RELEASE DATE: 8/1/17 (exclusively at WAL-MART)

  • 91%
    Video - 91%
  • 90%
    Audio - 90%
  • 90%
    Supplemental Material - 90%
  • 93%
    Film Score - 93%
91%

The Plot Thus Far

In “1944” Director Elmo Nyuganena portrays the real events on the Eastern Front in Estonia in 1944, from the Battle Of Tannenburg Line, the July fighting on the Sinimäed Hills, until November, when the Sorve peninsula was already conquered by the Soviet Army.

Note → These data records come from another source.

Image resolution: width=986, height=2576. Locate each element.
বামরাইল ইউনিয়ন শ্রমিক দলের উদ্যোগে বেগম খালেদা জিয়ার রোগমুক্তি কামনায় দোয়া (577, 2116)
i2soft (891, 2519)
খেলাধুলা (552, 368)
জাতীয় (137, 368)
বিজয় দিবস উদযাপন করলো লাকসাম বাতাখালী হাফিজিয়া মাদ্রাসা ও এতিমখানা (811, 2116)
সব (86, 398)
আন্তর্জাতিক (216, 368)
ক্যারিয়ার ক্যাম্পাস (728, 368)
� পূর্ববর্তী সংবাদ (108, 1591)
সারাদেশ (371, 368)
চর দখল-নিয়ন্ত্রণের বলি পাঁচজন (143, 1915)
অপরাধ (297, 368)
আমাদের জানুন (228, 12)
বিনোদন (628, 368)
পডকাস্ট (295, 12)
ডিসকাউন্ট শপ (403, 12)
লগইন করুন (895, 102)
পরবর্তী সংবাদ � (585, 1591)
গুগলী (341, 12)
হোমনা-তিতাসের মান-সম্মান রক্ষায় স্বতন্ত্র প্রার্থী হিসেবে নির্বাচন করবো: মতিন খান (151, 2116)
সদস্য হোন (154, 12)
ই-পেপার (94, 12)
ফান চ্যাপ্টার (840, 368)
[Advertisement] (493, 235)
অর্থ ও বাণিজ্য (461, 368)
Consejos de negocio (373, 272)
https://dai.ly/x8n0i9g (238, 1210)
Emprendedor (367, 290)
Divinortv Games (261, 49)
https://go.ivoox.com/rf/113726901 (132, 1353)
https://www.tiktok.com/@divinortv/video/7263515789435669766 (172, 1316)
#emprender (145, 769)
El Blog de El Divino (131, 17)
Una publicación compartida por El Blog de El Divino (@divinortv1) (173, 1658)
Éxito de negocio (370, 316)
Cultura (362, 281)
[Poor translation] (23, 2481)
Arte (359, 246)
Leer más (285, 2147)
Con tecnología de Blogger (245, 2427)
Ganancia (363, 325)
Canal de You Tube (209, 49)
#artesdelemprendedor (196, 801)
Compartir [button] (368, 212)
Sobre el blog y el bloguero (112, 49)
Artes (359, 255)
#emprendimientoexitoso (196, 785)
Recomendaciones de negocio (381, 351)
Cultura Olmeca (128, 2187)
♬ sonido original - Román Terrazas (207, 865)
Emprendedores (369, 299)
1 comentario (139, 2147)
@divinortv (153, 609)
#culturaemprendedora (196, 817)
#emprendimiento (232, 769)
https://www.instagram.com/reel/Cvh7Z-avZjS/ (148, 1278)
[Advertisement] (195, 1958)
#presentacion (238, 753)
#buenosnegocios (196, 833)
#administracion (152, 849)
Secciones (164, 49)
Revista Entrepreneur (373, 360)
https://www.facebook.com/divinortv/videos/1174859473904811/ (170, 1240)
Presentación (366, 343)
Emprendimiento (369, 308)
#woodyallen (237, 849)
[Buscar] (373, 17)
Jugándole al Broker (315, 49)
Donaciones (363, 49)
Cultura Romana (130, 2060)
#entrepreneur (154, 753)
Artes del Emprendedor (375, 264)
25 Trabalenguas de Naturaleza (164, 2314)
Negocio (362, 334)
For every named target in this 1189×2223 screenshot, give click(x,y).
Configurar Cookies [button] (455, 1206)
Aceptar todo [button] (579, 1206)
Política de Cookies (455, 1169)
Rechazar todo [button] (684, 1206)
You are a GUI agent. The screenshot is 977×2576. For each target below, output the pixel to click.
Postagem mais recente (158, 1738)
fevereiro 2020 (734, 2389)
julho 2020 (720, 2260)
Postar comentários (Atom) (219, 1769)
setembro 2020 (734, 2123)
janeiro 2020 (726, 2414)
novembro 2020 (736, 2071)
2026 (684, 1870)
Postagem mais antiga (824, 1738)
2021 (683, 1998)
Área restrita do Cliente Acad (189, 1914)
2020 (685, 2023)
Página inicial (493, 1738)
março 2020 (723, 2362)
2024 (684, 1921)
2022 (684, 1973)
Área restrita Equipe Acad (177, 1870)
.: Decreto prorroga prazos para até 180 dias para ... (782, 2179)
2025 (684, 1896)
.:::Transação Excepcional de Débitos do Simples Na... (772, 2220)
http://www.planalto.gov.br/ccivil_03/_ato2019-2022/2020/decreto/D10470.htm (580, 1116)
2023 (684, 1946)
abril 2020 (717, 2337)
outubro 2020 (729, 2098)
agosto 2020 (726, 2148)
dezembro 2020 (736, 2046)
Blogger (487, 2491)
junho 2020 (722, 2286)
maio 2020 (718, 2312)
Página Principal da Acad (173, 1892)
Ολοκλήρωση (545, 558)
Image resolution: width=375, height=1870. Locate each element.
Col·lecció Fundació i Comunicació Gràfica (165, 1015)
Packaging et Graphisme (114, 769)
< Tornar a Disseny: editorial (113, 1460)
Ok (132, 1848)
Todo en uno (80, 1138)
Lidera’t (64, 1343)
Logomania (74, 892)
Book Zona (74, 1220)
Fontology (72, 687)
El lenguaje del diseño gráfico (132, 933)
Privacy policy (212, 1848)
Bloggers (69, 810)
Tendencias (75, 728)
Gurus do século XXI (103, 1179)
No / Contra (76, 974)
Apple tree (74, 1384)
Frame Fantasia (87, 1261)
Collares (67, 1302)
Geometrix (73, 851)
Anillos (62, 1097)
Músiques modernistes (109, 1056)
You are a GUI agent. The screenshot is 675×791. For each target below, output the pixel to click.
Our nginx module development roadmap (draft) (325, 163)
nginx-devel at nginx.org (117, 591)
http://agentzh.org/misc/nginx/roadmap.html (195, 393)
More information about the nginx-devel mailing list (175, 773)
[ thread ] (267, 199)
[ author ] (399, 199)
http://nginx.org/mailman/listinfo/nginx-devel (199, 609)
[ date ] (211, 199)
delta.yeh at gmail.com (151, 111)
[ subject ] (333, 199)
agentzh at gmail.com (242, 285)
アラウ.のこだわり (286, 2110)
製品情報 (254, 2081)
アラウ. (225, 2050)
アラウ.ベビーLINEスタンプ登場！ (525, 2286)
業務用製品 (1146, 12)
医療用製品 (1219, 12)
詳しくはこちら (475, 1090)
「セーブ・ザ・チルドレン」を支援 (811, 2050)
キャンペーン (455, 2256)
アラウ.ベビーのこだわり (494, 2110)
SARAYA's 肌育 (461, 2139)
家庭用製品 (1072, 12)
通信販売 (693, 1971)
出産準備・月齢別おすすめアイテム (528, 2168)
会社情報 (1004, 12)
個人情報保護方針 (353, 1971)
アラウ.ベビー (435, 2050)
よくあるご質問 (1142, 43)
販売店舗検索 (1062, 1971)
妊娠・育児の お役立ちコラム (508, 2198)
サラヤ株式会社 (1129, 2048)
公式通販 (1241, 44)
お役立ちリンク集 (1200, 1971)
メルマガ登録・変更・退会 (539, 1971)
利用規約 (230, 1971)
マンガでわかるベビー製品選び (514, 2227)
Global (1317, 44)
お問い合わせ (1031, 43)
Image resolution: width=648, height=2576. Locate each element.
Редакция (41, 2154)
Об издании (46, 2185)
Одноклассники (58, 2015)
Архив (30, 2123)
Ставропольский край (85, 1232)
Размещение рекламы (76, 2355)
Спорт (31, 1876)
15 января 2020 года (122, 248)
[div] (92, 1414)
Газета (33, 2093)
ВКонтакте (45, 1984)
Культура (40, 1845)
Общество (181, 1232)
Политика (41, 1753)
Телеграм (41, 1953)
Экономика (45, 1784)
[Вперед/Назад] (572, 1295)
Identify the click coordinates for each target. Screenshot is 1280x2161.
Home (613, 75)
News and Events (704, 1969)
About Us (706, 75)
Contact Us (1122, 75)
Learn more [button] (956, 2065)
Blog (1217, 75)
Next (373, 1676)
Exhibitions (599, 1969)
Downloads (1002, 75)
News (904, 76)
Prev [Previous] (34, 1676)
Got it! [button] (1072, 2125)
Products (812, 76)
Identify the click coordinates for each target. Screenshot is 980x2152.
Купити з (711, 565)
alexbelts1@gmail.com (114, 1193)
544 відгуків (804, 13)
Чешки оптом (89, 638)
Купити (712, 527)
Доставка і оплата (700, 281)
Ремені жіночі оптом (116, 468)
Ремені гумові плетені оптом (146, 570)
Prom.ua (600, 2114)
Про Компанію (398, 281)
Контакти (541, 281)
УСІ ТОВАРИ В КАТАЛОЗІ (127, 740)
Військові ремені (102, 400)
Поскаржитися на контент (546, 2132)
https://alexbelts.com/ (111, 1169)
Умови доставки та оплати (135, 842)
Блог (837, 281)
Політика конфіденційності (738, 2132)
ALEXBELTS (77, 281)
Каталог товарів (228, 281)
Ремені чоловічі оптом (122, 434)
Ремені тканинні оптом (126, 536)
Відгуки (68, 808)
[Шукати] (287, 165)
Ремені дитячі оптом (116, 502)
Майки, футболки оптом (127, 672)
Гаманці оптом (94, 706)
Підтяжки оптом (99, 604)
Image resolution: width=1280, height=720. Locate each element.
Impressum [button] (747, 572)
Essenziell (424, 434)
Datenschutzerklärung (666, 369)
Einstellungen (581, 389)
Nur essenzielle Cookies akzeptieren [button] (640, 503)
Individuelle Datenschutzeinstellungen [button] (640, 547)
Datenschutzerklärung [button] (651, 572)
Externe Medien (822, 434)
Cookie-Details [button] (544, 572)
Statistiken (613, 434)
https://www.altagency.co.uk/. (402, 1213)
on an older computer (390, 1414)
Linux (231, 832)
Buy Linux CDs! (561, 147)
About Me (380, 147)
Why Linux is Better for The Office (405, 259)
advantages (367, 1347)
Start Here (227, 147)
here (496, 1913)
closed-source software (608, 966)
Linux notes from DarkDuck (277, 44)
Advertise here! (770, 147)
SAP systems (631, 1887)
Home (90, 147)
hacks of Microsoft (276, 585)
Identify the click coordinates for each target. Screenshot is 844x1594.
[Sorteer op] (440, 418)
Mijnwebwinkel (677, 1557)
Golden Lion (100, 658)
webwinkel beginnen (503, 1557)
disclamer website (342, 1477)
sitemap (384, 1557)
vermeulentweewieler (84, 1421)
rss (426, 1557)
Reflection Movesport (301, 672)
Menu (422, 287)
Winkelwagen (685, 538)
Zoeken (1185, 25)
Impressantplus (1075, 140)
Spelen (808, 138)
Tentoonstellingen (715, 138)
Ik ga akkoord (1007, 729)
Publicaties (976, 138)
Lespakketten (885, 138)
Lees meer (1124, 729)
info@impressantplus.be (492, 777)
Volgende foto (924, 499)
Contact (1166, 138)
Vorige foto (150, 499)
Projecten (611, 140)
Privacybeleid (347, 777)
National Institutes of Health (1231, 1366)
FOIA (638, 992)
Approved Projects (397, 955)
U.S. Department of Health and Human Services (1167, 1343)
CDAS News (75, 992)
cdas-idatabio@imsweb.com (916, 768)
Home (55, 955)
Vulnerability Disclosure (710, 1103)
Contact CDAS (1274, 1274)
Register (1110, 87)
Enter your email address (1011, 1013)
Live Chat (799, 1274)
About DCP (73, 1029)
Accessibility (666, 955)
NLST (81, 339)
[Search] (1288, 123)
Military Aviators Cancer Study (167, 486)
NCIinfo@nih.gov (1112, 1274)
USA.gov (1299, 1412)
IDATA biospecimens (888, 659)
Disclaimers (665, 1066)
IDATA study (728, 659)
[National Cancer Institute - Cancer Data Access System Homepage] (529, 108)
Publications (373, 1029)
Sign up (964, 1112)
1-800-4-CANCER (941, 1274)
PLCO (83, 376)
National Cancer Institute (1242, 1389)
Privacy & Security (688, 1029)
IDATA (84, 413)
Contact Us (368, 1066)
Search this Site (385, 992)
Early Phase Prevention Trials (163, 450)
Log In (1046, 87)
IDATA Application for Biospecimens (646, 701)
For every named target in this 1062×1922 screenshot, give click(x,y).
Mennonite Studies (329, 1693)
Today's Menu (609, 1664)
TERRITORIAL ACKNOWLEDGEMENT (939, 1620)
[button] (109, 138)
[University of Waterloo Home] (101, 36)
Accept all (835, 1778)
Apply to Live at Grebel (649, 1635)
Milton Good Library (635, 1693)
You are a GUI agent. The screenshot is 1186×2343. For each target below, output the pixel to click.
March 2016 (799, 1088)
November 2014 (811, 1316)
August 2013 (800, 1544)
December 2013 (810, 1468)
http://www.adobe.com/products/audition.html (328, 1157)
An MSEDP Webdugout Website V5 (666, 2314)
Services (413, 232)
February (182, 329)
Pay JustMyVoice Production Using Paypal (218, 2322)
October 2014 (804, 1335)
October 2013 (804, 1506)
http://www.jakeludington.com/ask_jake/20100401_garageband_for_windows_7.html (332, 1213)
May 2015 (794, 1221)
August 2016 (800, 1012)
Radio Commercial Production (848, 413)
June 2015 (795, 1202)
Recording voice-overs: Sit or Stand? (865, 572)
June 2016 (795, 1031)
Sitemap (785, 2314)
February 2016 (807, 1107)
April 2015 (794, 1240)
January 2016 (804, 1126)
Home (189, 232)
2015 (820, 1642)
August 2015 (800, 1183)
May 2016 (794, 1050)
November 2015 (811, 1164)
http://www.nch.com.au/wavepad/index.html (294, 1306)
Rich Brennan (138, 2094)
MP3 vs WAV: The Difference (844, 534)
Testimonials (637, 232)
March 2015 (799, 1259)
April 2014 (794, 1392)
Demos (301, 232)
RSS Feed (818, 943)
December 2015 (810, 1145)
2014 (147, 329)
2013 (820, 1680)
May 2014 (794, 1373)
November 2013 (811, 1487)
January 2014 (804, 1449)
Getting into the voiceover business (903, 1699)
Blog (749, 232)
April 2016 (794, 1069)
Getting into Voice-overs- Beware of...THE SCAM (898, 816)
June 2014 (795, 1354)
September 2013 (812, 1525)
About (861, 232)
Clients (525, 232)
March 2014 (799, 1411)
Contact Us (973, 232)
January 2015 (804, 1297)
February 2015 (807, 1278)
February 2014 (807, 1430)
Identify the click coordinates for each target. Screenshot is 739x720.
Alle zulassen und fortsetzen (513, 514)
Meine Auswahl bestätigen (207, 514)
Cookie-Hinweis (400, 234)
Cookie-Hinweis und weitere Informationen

The war is shown through the eyes of participants in the events on both warring sides – the Estonians who fought on the side of the German Army in the 20th Estonian division Waffen-SS, and as part of the 8th Estonian Rifle Corps of the Soviet Army. For residents of Estonia it was a war in which everyone makes their own choices. It is with such hard choices facing the main characters of the film – the soldiers of the opposing sides Carl Tammik and Urey Jogi – as well as their comrades, relatives, friends and even strangers.